--- TASK TO CARRY OUT ---
Please restate the data word for word.

(Items from a dataset)
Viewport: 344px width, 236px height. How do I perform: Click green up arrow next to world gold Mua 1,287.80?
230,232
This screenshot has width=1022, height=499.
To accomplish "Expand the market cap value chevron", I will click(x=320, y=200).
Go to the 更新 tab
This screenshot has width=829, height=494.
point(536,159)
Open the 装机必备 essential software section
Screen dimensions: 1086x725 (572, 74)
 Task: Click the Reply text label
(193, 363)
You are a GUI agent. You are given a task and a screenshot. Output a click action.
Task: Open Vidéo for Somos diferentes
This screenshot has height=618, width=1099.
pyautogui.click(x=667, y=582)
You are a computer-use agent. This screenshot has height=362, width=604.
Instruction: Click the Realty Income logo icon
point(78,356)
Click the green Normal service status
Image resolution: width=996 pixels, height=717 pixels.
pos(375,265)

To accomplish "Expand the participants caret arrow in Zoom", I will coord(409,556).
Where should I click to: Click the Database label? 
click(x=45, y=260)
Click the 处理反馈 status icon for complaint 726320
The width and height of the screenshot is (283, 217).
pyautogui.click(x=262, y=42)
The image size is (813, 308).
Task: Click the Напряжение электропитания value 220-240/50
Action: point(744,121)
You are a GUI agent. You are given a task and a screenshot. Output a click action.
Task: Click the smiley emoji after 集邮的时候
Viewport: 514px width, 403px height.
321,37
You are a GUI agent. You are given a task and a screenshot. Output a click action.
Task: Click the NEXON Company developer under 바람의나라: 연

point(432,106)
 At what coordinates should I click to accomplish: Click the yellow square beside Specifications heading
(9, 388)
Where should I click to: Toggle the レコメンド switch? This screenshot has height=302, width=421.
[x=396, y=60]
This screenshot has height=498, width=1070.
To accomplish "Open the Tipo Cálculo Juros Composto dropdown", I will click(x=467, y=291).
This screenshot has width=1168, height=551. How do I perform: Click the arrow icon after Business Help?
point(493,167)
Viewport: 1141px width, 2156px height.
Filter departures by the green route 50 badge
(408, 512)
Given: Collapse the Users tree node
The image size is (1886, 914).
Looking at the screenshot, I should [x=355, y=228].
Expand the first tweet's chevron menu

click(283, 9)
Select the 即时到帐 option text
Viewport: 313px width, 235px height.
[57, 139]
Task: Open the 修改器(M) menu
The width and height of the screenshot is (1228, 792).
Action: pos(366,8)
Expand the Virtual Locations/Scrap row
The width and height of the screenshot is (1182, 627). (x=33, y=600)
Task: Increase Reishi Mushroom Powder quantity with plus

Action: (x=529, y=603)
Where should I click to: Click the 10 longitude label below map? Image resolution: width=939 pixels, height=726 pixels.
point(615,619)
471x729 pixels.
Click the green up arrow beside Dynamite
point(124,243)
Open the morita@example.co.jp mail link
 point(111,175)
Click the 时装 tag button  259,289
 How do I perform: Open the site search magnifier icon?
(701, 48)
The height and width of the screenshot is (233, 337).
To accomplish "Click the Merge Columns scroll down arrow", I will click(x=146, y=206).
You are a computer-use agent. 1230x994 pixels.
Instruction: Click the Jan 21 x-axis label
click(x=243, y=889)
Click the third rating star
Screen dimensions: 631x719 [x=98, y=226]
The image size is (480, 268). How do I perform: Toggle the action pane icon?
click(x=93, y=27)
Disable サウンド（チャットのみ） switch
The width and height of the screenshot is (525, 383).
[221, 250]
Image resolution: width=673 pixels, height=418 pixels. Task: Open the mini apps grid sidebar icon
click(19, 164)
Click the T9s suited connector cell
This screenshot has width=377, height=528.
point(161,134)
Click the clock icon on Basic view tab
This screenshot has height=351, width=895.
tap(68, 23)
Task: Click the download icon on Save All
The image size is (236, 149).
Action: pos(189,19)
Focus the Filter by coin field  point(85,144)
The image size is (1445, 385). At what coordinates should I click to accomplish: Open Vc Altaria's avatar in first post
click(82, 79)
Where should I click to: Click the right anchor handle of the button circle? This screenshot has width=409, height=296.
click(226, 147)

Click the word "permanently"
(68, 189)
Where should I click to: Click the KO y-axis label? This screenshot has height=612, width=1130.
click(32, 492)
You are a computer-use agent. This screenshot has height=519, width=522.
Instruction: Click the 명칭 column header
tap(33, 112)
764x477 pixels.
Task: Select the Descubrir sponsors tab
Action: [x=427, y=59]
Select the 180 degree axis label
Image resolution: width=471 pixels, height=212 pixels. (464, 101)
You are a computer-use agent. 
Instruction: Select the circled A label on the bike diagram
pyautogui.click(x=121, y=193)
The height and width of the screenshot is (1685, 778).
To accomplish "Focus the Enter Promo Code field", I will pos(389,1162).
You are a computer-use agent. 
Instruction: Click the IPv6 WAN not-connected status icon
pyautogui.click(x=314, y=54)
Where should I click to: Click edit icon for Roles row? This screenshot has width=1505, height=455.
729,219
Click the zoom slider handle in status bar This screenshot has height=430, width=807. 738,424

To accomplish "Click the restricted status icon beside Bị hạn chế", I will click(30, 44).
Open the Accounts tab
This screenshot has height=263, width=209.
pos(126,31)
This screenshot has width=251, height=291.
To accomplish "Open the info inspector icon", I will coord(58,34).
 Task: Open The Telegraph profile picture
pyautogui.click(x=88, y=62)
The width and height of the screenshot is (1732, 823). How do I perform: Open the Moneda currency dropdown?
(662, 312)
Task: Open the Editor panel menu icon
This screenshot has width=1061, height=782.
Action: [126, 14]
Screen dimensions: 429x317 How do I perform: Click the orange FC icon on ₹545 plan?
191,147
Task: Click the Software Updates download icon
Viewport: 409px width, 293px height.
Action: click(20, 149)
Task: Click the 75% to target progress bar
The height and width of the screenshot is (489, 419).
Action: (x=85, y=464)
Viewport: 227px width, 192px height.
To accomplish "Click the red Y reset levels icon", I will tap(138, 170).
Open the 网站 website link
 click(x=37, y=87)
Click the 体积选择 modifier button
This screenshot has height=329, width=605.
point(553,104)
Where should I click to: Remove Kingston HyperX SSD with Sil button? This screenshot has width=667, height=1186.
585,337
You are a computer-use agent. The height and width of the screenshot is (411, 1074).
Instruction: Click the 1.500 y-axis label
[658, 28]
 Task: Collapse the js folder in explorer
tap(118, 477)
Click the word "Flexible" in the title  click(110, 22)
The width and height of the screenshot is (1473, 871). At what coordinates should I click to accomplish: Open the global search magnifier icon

--- COMPLETED EXERCISE ---
Viewport: 344px width, 236px height. How do I perform: Click green up arrow next to world gold Mua 1,287.80?
230,232
This screenshot has width=1022, height=499.
To accomplish "Expand the market cap value chevron", I will click(x=320, y=200).
Go to the 更新 tab
This screenshot has width=829, height=494.
point(536,159)
Open the 装机必备 essential software section
Screen dimensions: 1086x725 (572, 74)
 Task: Click the Reply text label
(193, 363)
You are a GUI agent. You are given a task and a screenshot. Output a click action.
Task: Open Vidéo for Somos diferentes
This screenshot has height=618, width=1099.
pyautogui.click(x=667, y=582)
You are a computer-use agent. This screenshot has height=362, width=604.
Instruction: Click the Realty Income logo icon
point(78,356)
Click the green Normal service status
Image resolution: width=996 pixels, height=717 pixels.
pos(375,265)

To accomplish "Expand the participants caret arrow in Zoom", I will coord(409,556).
Where should I click to: Click the Database label? 
click(x=45, y=260)
Click the 处理反馈 status icon for complaint 726320
The width and height of the screenshot is (283, 217).
pyautogui.click(x=262, y=42)
The image size is (813, 308).
Task: Click the Напряжение электропитания value 220-240/50
Action: point(744,121)
You are a GUI agent. You are given a task and a screenshot. Output a click action.
Task: Click the smiley emoji after 集邮的时候
Viewport: 514px width, 403px height.
321,37
You are a GUI agent. You are given a task and a screenshot. Output a click action.
Task: Click the NEXON Company developer under 바람의나라: 연

point(432,106)
 At what coordinates should I click to accomplish: Click the yellow square beside Specifications heading
(9, 388)
Where should I click to: Toggle the レコメンド switch? This screenshot has height=302, width=421.
[x=396, y=60]
This screenshot has height=498, width=1070.
To accomplish "Open the Tipo Cálculo Juros Composto dropdown", I will click(x=467, y=291).
This screenshot has width=1168, height=551. How do I perform: Click the arrow icon after Business Help?
point(493,167)
Viewport: 1141px width, 2156px height.
Filter departures by the green route 50 badge
(408, 512)
Given: Collapse the Users tree node
The image size is (1886, 914).
Looking at the screenshot, I should [x=355, y=228].
Expand the first tweet's chevron menu

click(283, 9)
Select the 即时到帐 option text
Viewport: 313px width, 235px height.
[57, 139]
Task: Open the 修改器(M) menu
The width and height of the screenshot is (1228, 792).
Action: pos(366,8)
Expand the Virtual Locations/Scrap row
The width and height of the screenshot is (1182, 627). (x=33, y=600)
Task: Increase Reishi Mushroom Powder quantity with plus

Action: (x=529, y=603)
Where should I click to: Click the 10 longitude label below map? Image resolution: width=939 pixels, height=726 pixels.
point(615,619)
471x729 pixels.
Click the green up arrow beside Dynamite
point(124,243)
Open the morita@example.co.jp mail link
 point(111,175)
Click the 时装 tag button  259,289
 How do I perform: Open the site search magnifier icon?
(701, 48)
The height and width of the screenshot is (233, 337).
To accomplish "Click the Merge Columns scroll down arrow", I will click(x=146, y=206).
You are a computer-use agent. 1230x994 pixels.
Instruction: Click the Jan 21 x-axis label
click(x=243, y=889)
Click the third rating star
Screen dimensions: 631x719 [x=98, y=226]
The image size is (480, 268). How do I perform: Toggle the action pane icon?
click(x=93, y=27)
Disable サウンド（チャットのみ） switch
The width and height of the screenshot is (525, 383).
[221, 250]
Image resolution: width=673 pixels, height=418 pixels. Task: Open the mini apps grid sidebar icon
click(19, 164)
Click the T9s suited connector cell
This screenshot has width=377, height=528.
point(161,134)
Click the clock icon on Basic view tab
This screenshot has height=351, width=895.
tap(68, 23)
Task: Click the download icon on Save All
The image size is (236, 149).
Action: pos(189,19)
Focus the Filter by coin field  point(85,144)
The image size is (1445, 385). At what coordinates should I click to accomplish: Open Vc Altaria's avatar in first post
click(82, 79)
Where should I click to: Click the right anchor handle of the button circle? This screenshot has width=409, height=296.
click(226, 147)

Click the word "permanently"
(68, 189)
Where should I click to: Click the KO y-axis label? This screenshot has height=612, width=1130.
click(32, 492)
You are a computer-use agent. This screenshot has height=519, width=522.
Instruction: Click the 명칭 column header
tap(33, 112)
764x477 pixels.
Task: Select the Descubrir sponsors tab
Action: [x=427, y=59]
Select the 180 degree axis label
Image resolution: width=471 pixels, height=212 pixels. (464, 101)
You are a computer-use agent. 
Instruction: Select the circled A label on the bike diagram
pyautogui.click(x=121, y=193)
The height and width of the screenshot is (1685, 778).
To accomplish "Focus the Enter Promo Code field", I will pos(389,1162).
You are a computer-use agent. 
Instruction: Click the IPv6 WAN not-connected status icon
pyautogui.click(x=314, y=54)
Where should I click to: Click edit icon for Roles row? This screenshot has width=1505, height=455.
729,219
Click the zoom slider handle in status bar This screenshot has height=430, width=807. 738,424

To accomplish "Click the restricted status icon beside Bị hạn chế", I will click(30, 44).
Open the Accounts tab
This screenshot has height=263, width=209.
pos(126,31)
This screenshot has width=251, height=291.
To accomplish "Open the info inspector icon", I will coord(58,34).
 Task: Open The Telegraph profile picture
pyautogui.click(x=88, y=62)
The width and height of the screenshot is (1732, 823). How do I perform: Open the Moneda currency dropdown?
(662, 312)
Task: Open the Editor panel menu icon
This screenshot has width=1061, height=782.
Action: [126, 14]
Screen dimensions: 429x317 How do I perform: Click the orange FC icon on ₹545 plan?
191,147
Task: Click the Software Updates download icon
Viewport: 409px width, 293px height.
Action: click(20, 149)
Task: Click the 75% to target progress bar
The height and width of the screenshot is (489, 419).
Action: (x=85, y=464)
Viewport: 227px width, 192px height.
To accomplish "Click the red Y reset levels icon", I will tap(138, 170).
Open the 网站 website link
 click(x=37, y=87)
Click the 体积选择 modifier button
This screenshot has height=329, width=605.
point(553,104)
Where should I click to: Remove Kingston HyperX SSD with Sil button? This screenshot has width=667, height=1186.
585,337
You are a computer-use agent. The height and width of the screenshot is (411, 1074).
Instruction: Click the 1.500 y-axis label
[658, 28]
 Task: Collapse the js folder in explorer
tap(118, 477)
Click the word "Flexible" in the title  click(110, 22)
The width and height of the screenshot is (1473, 871). At what coordinates should I click to accomplish: Open the global search magnifier icon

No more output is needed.